Dick Briefer's Frankenstein #9

Dick Briefer's Frankenstein comic has an odd history. It originally started in Prize Comics #7 (1940) as "America's first ongoing comic book series to fall squarely within the horror genre." (Don Markstein). But in 1945 the series was moved to a comic of its own, Frankenstein also by Prize Publishing, and Briefer turned him into a comical but eerie lunk, sort of a precursor to Herman Munster.

As Wikipedia says: "like many returning veterans, Frankenstein settled into small-town life, becoming a genial neighbor who began having delightful adventures with Dracula, the Wolfman and other horrific creatures."

It's hard to understand what made Briefer turn to humor, maybe a desire to lighten up after the oppression of WWII, but the humorous Frankenstein ran until issue #18 in 1952, when it reverted to the original horror format. That only lasted two more years, probably folding due to the unpleasant spotlight shed on horror comics by Frederic Wertham and his book "Seduction of the Innocent."
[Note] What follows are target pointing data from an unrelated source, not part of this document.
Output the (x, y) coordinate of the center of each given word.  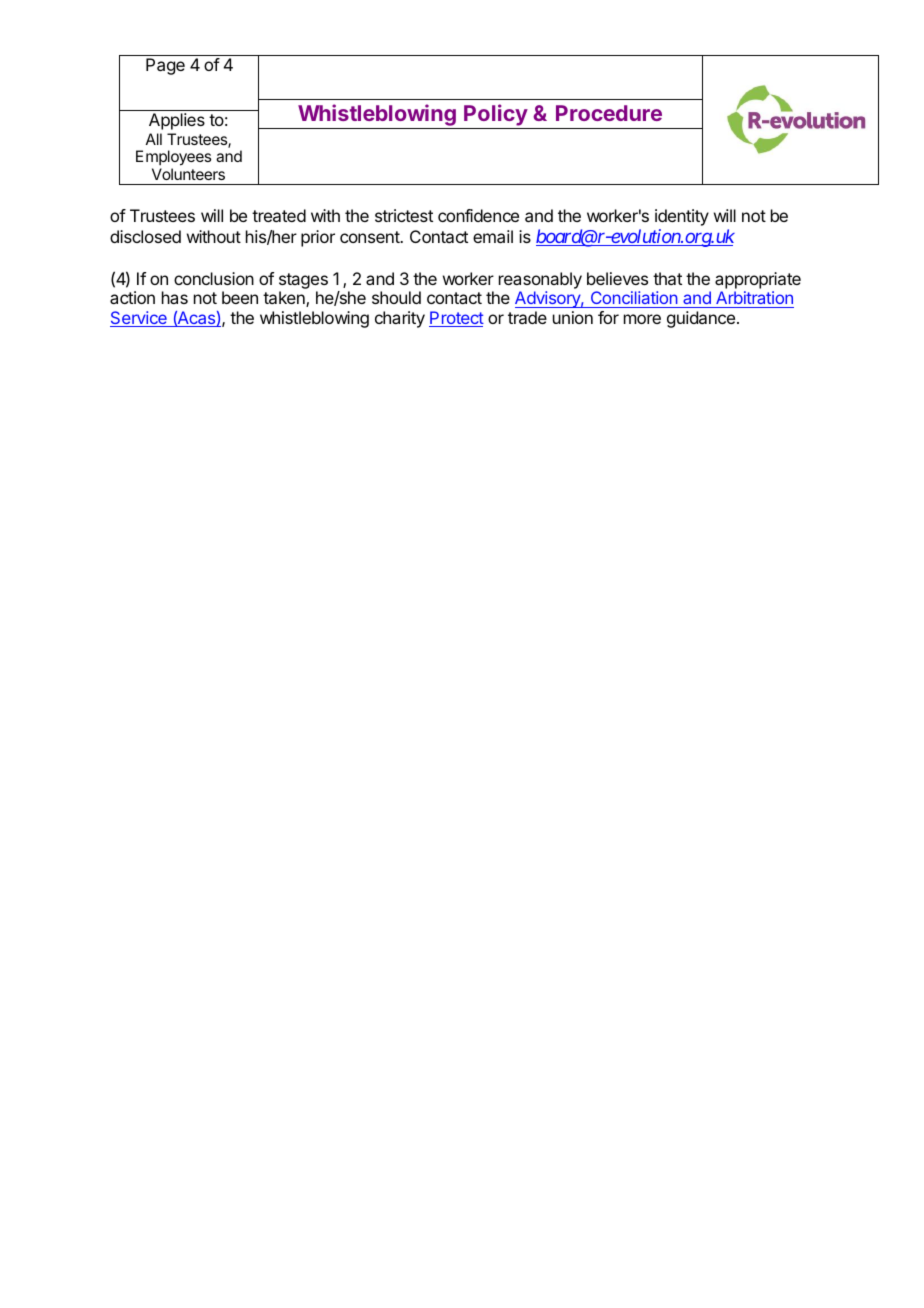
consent (370, 237)
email (493, 236)
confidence (478, 215)
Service (139, 319)
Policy (495, 116)
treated (279, 215)
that (667, 278)
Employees (173, 159)
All (154, 139)
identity (682, 217)
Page (165, 66)
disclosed (145, 236)
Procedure (609, 113)
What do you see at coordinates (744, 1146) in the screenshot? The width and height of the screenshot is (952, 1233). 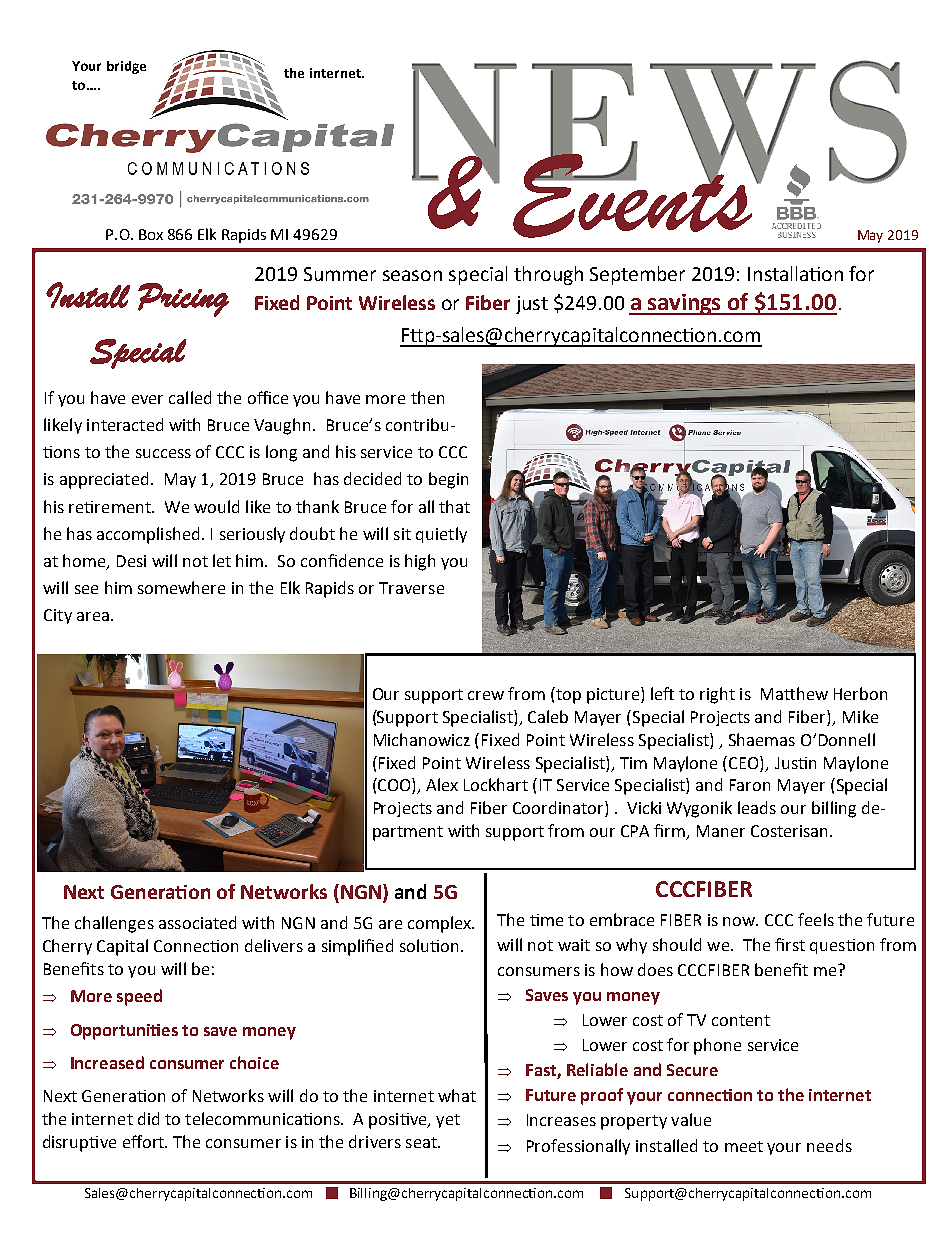 I see `meet` at bounding box center [744, 1146].
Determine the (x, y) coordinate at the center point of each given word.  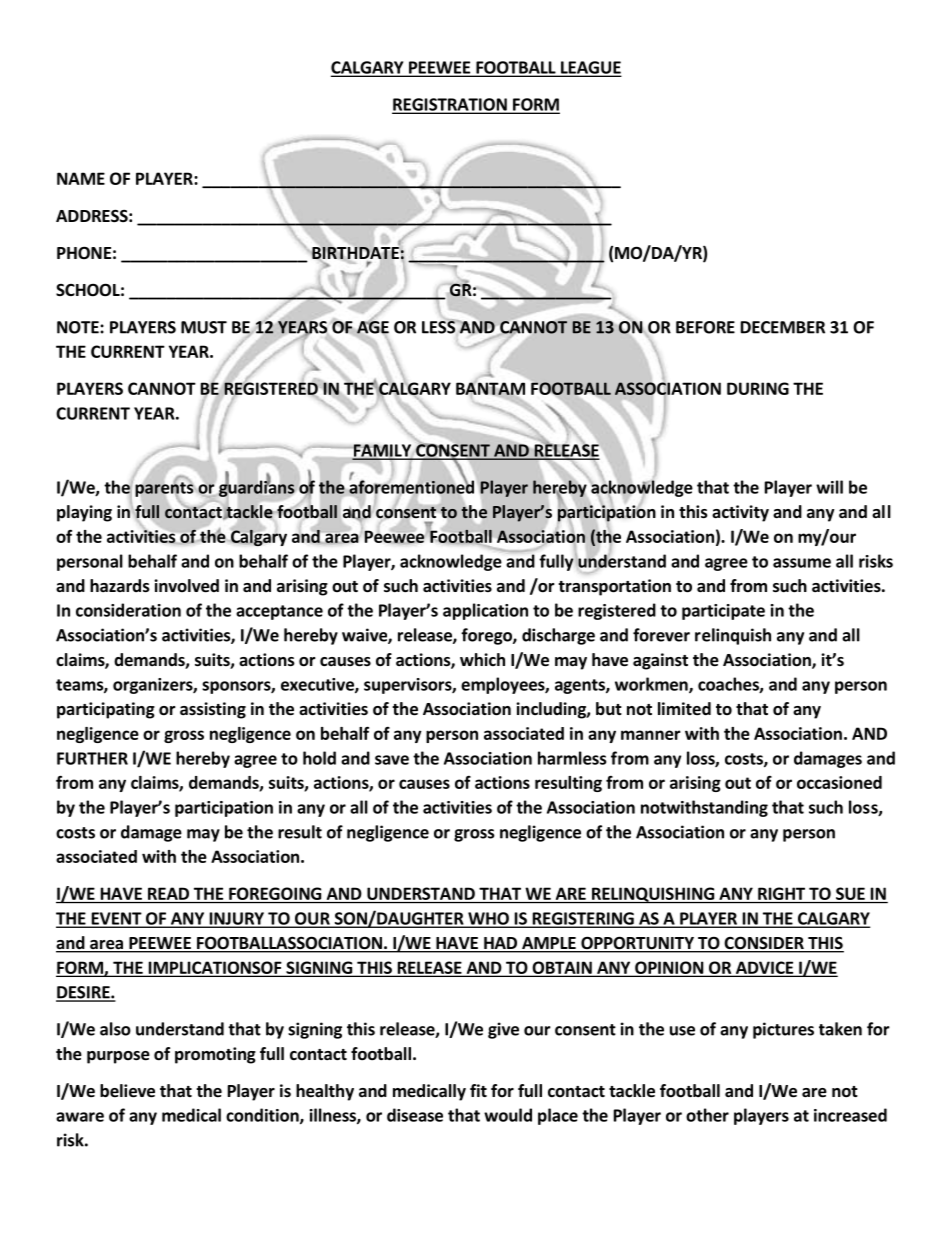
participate (723, 612)
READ (168, 893)
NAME (81, 178)
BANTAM (490, 388)
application (485, 611)
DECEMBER (783, 327)
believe (127, 1091)
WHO (488, 919)
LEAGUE (590, 68)
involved (186, 586)
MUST (204, 327)
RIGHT (781, 893)
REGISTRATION (450, 105)
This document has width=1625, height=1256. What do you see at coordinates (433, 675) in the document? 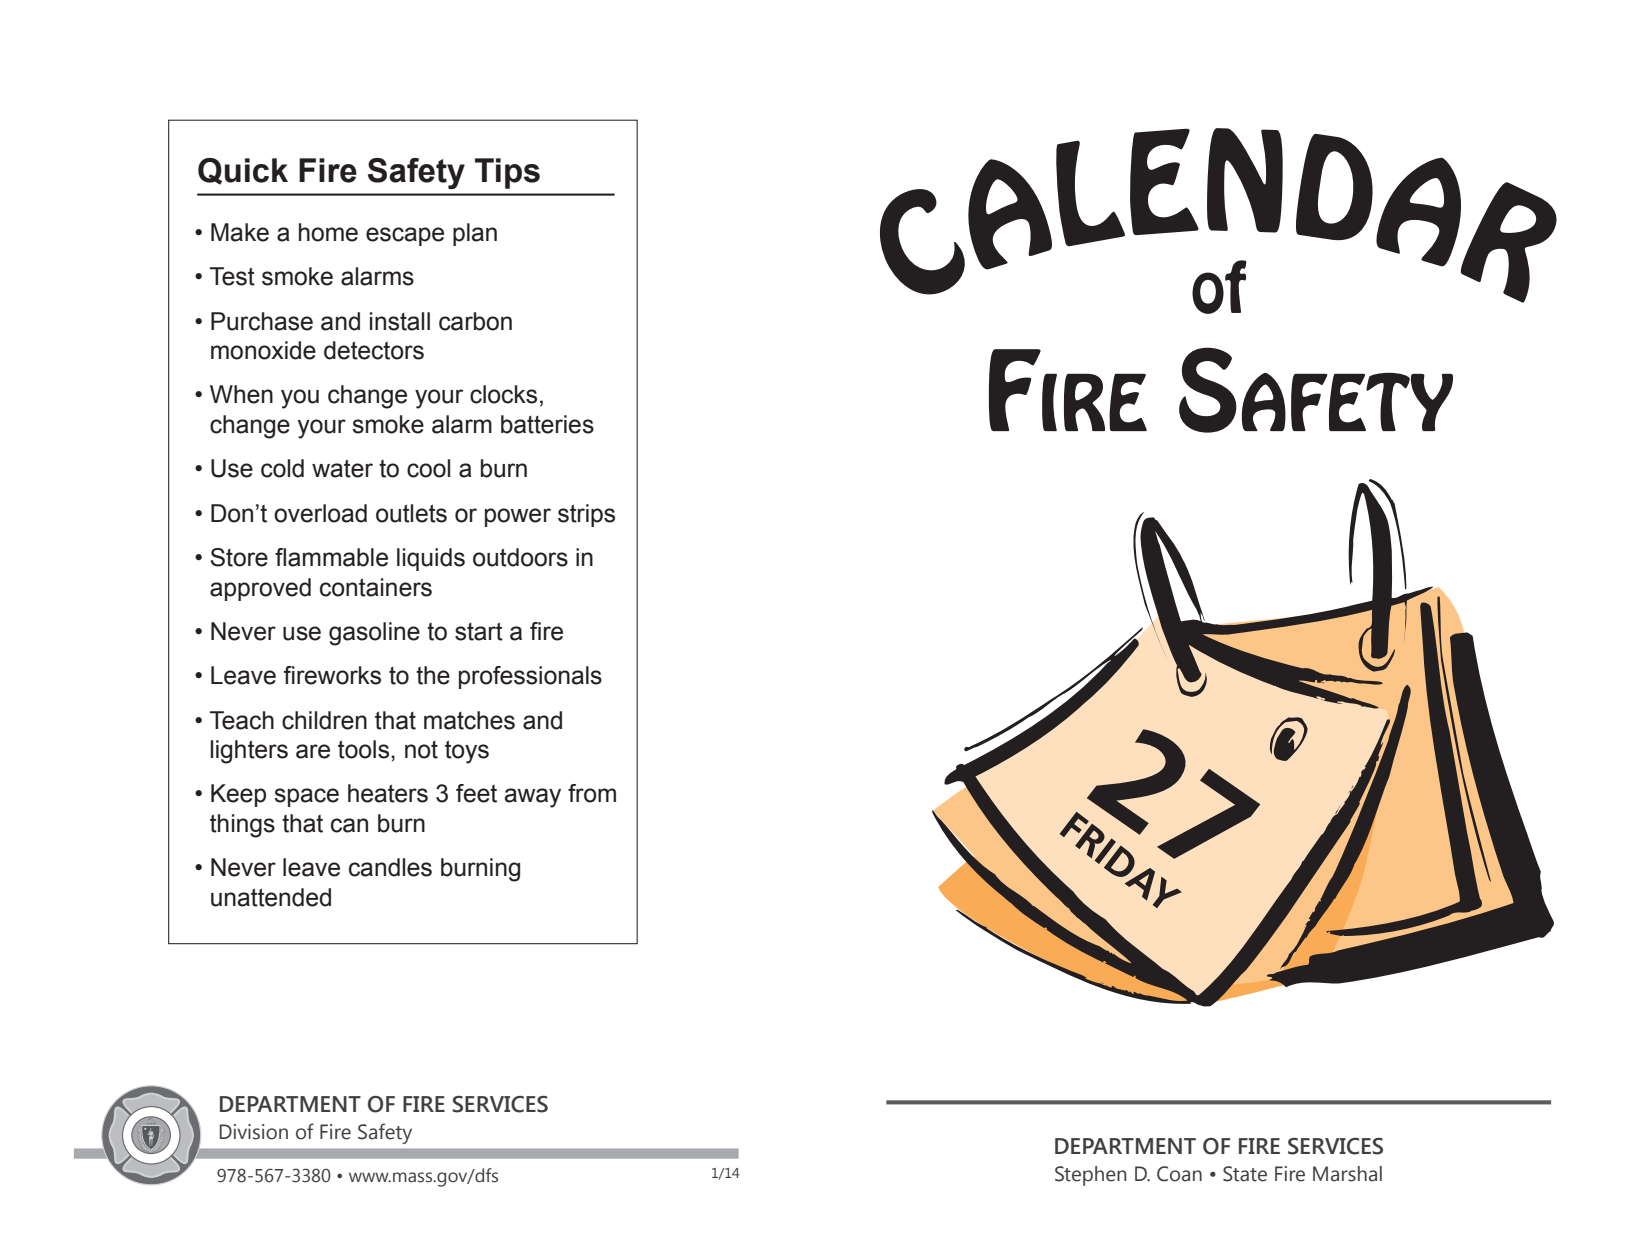
I see `the` at bounding box center [433, 675].
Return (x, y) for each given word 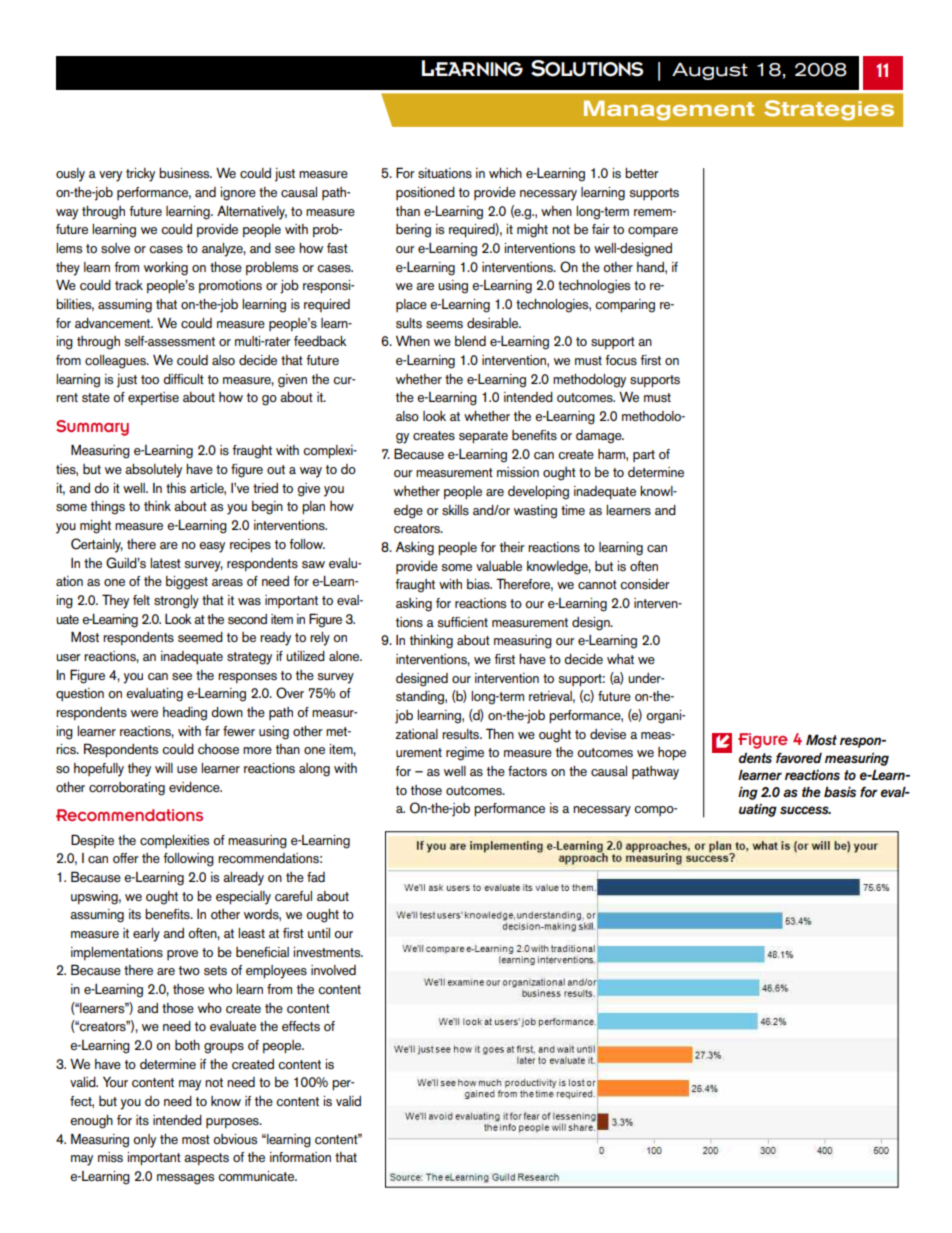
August (710, 71)
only (144, 1141)
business (185, 173)
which (505, 173)
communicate (257, 1176)
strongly (176, 602)
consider (645, 584)
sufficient (463, 622)
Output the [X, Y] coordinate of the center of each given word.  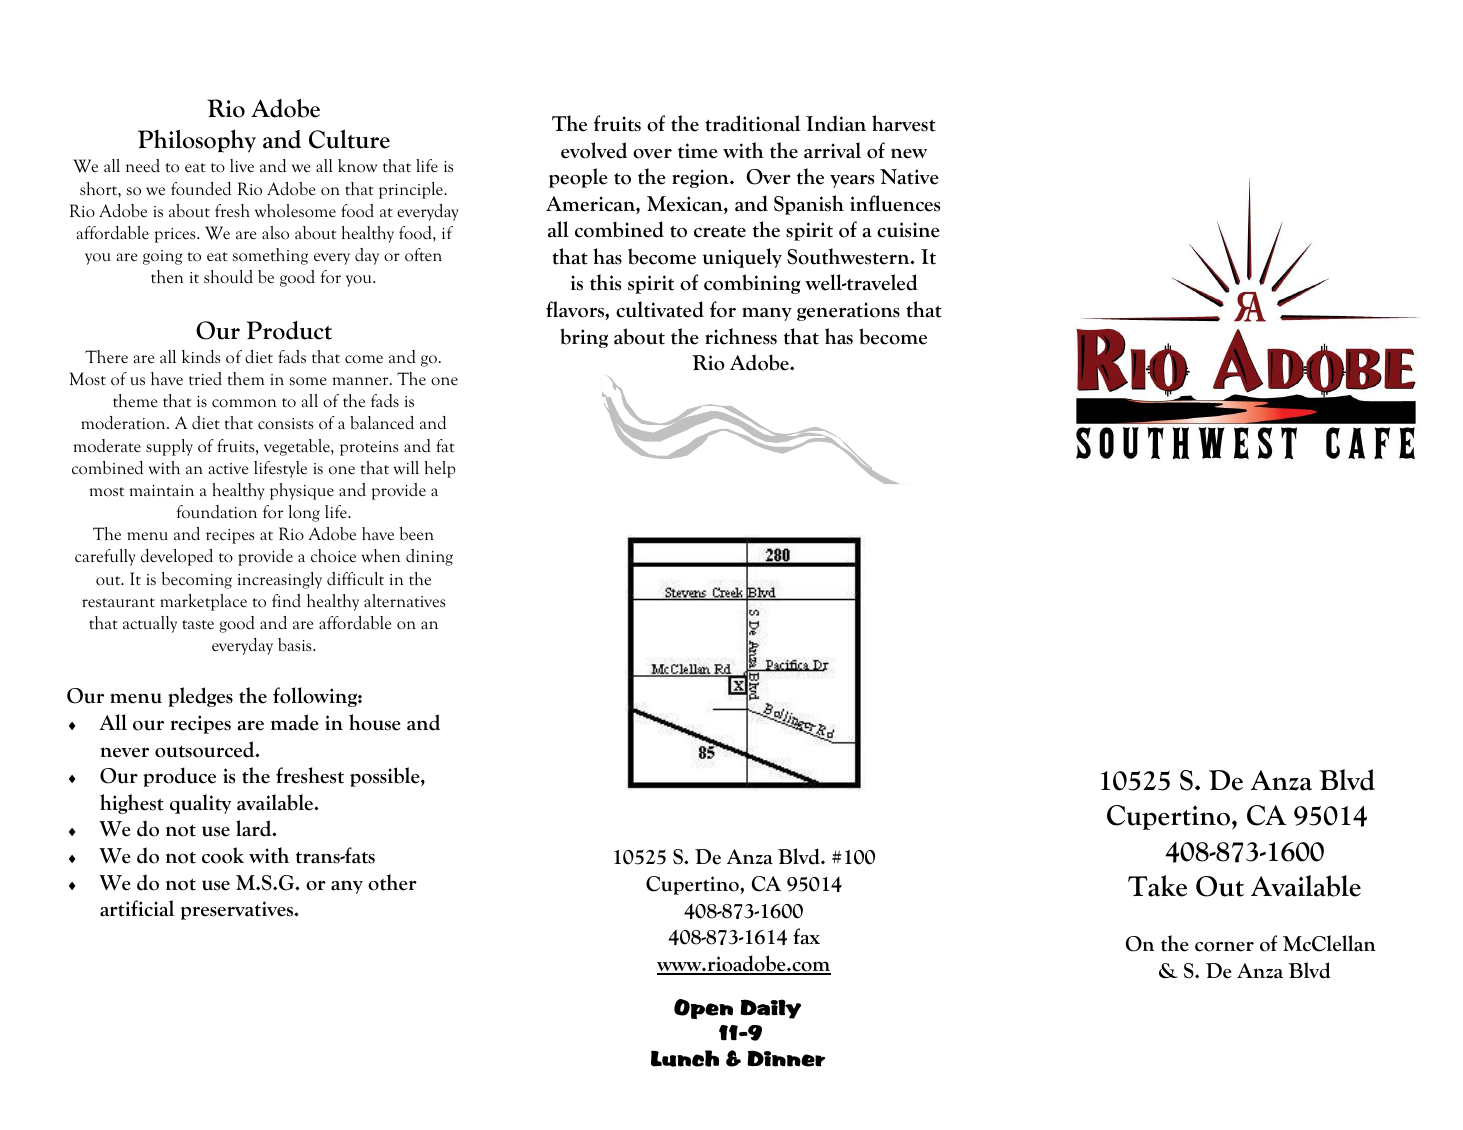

In Frankenstein #9 from 1947 several of the stories center around the housing shortage, which many of the veterans experienced after World War II. The first story, "Frankenstein and the Invisible Wall," begins with the witch Sessy Poole challenging Frankenstein and Bilge Wauta to a contest. Whoever enters a house first will win the house. "If you were to buy this same house today the price, tremendously inflated, would be $420," she explains. The two contestants run for the house only to discover it's surrounded by an invisible wall. Bilge Wauta stalks off to figure out how to break through the invisible wall, while Frankenstein continues to try to go over, under, or through. Meanwhile Sessy Poole makes a prediction about the winner.

Frankenstein is about to give up when two delivery men show up. They can pass through the invisible wall without any problems. Confused, Frankie heads home... The story takes an odd jump at this point, starting with the caption "Two years later Frankenstein tells the story to Veronica Honika." You can read the rest for yourself.

When I first read this story as a kid I assumed Bilge Wauta was a recurring character in the Frankenstein stable. Seeing it as an adult I get a different perspective. In any case, Briefer does a good job of making the story humorous while also retaining some eerie aspects of the Frankenstein world.